» Required work
Copy exactly, please, each line of the data below until the line that contains "Task: Click the" has been copied, beginning at the top.

-- Provided records follows --

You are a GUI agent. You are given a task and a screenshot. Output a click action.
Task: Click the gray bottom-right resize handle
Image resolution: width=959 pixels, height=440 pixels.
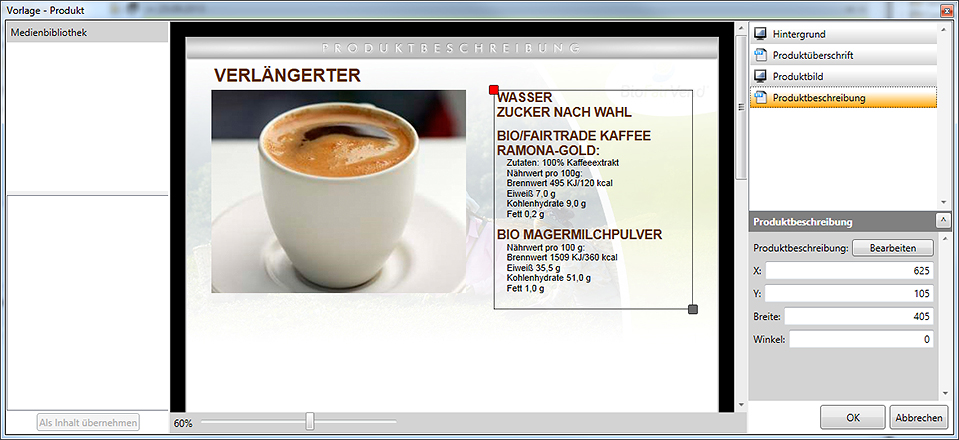point(693,309)
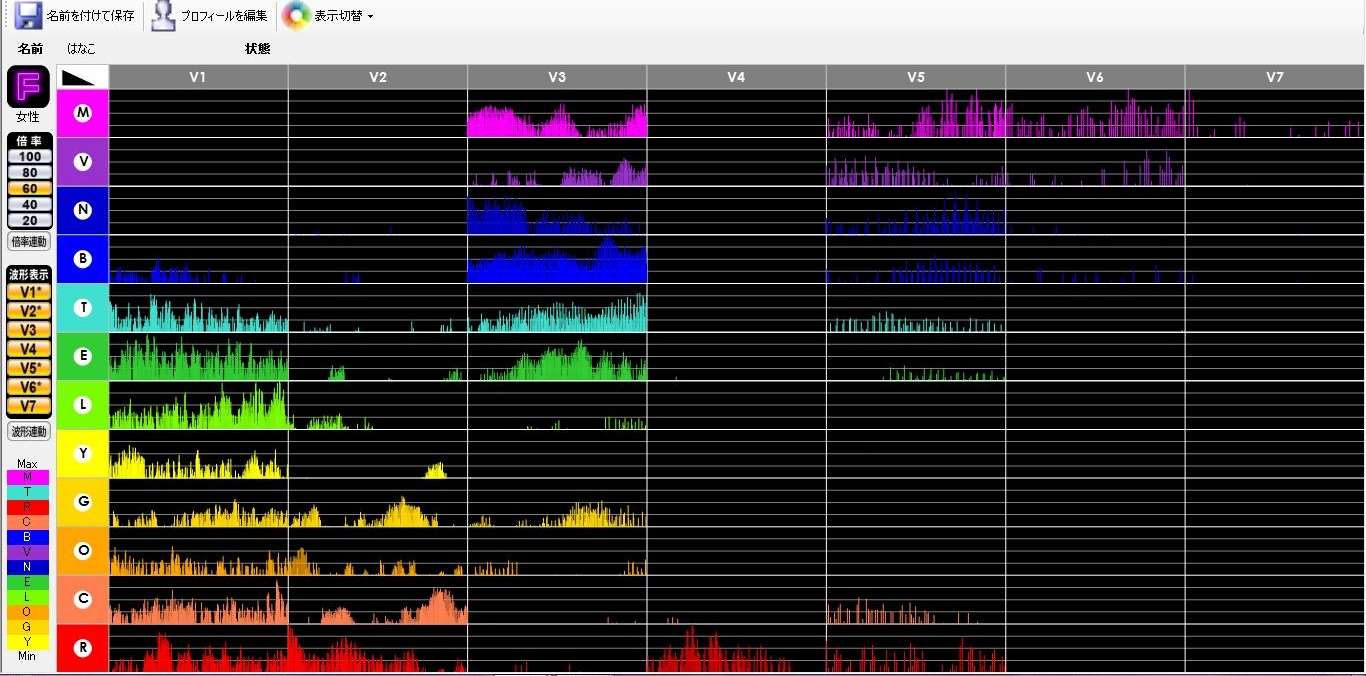Select the V4 column header
The image size is (1366, 676).
click(736, 77)
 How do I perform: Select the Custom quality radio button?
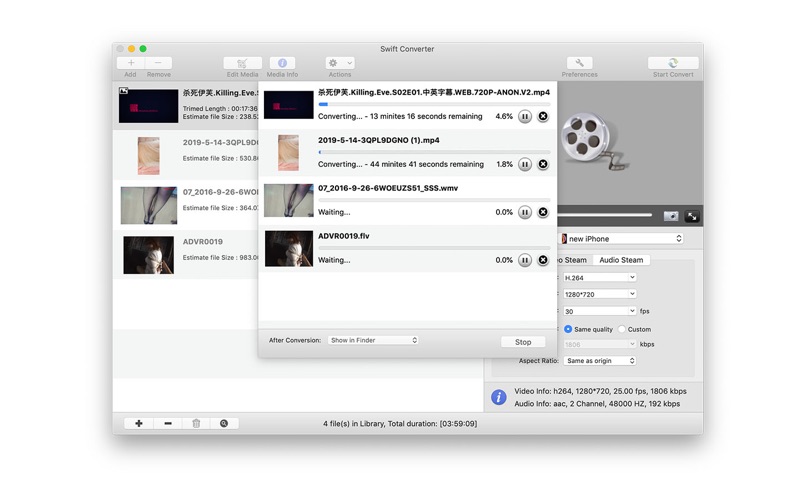622,329
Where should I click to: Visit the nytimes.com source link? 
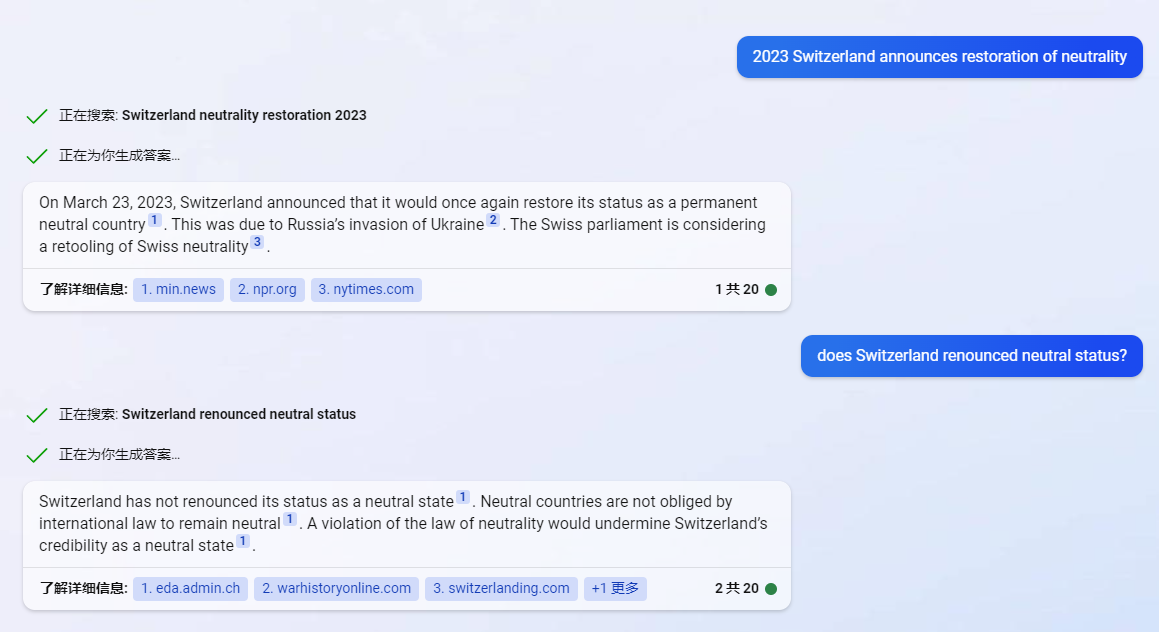coord(366,290)
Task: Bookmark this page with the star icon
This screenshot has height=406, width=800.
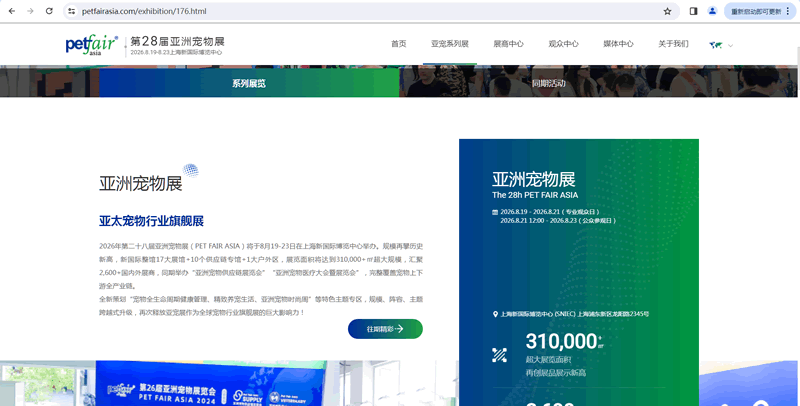Action: coord(667,11)
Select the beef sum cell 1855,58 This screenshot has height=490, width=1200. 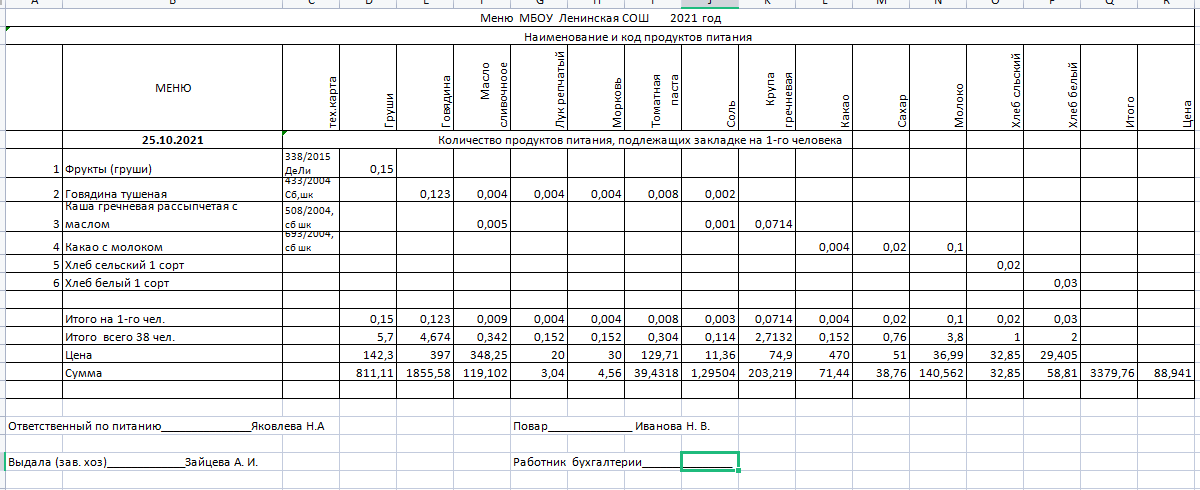coord(424,372)
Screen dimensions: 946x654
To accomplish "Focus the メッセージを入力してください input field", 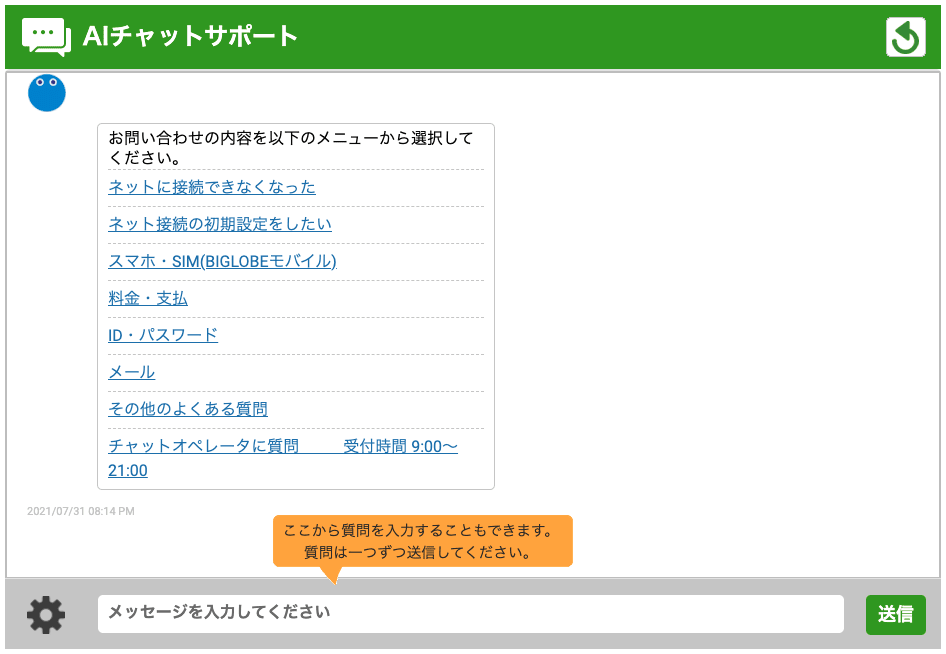I will click(470, 614).
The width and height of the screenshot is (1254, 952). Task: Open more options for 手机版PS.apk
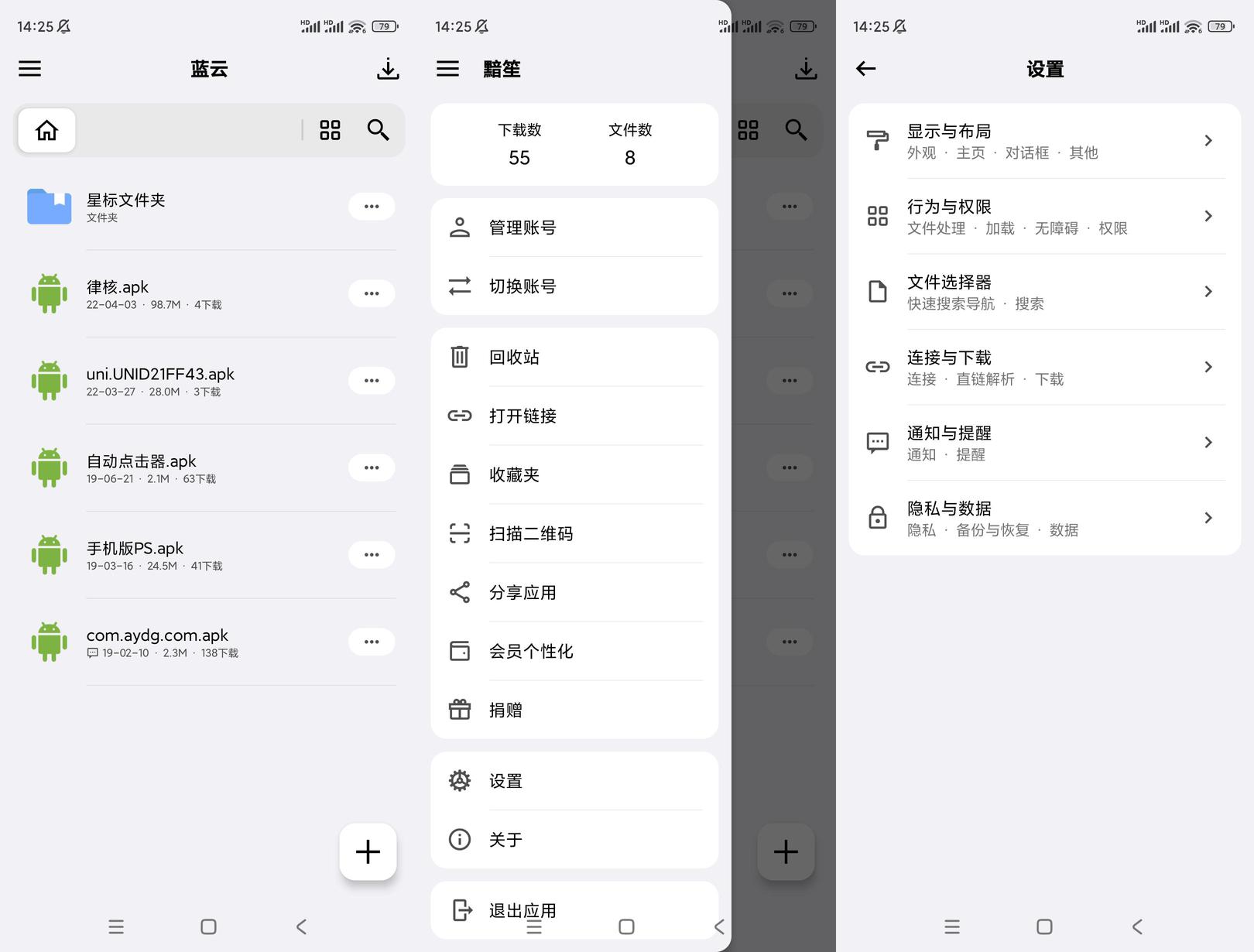[x=372, y=555]
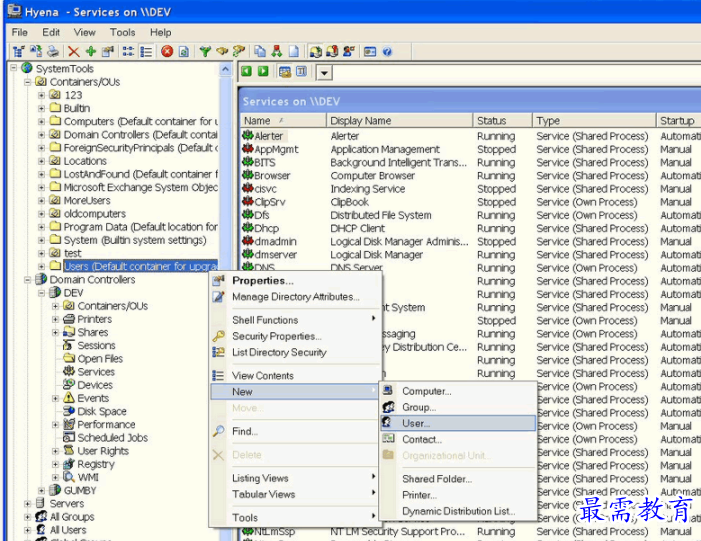Click Properties... in the context menu
This screenshot has width=701, height=541.
262,281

-- Provided records concluded --

» Expected answer
You are a GUI agent. You are given a task and a screenshot. Output a click action.
Task: Click the gray bottom-right resize handle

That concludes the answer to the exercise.